6.4 General Consequences of Dissolution
• The dissolution of the partnership affects the relationship b/w the partners as well as the
relationship b/w partners and 3rd persons.

6.4.1 Relationship b/w partners


• Does not terminate the relationship, but alters it drastically.
• The relationship ends when the liquidation of the partnership estate and final settlement
has taken place b/w the partners; eg. fiduciary duties remain during sequestration.
• Termination of the partnership agreement – generally all the terms lapse.
• Termination of the mutual mandate in respect of all transactions not aimed at the
completion of uncompleted partnership business or at the liquidation of the partnership
estate.

6.4.2 Relationship b/w partners & third parties


• General Liability of Partners
• Partners are co-creditors and co-debtors during the subsistence of the
partnership. i.e. they must sue / be sued together
• When the partnership ends, the position changes.
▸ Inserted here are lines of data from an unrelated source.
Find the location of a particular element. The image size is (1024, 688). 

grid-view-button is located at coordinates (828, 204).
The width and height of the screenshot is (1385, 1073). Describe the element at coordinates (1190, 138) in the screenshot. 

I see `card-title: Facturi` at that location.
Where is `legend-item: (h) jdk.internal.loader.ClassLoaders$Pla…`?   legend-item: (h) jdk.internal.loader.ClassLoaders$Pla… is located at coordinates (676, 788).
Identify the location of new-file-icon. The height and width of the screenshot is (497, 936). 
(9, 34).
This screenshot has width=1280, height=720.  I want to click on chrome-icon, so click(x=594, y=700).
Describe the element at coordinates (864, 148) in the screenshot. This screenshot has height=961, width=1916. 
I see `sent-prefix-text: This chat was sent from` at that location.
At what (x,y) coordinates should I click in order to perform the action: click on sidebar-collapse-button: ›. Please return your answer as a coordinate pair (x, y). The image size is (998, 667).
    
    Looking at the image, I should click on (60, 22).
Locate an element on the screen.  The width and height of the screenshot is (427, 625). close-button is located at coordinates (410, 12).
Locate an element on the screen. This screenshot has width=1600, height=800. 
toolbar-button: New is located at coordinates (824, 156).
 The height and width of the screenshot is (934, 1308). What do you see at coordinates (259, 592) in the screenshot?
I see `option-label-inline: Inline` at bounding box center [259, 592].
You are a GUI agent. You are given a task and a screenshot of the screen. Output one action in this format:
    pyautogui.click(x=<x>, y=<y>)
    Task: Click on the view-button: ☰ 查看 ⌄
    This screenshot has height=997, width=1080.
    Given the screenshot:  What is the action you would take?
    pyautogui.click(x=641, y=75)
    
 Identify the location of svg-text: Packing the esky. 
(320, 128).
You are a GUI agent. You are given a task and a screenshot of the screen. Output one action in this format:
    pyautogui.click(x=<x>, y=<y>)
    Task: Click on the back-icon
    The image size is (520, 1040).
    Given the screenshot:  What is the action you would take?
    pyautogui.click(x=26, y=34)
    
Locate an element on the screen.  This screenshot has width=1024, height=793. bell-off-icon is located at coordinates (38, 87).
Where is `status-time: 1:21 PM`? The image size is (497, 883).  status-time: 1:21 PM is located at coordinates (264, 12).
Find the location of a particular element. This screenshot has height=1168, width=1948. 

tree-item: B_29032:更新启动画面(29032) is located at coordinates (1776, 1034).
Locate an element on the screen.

The partners then become joint
& several co-debtors in respect of any unpaid partnership debts.
• When the partnership dissolves, the rights and obligations of the partnership remain
valid and binding.
• Debtors of the partnership remain liable.
• The partnership still remains liable to perform ito its obligations to the creditors.
• There is, however, a change: partners now become jointly & severally liable.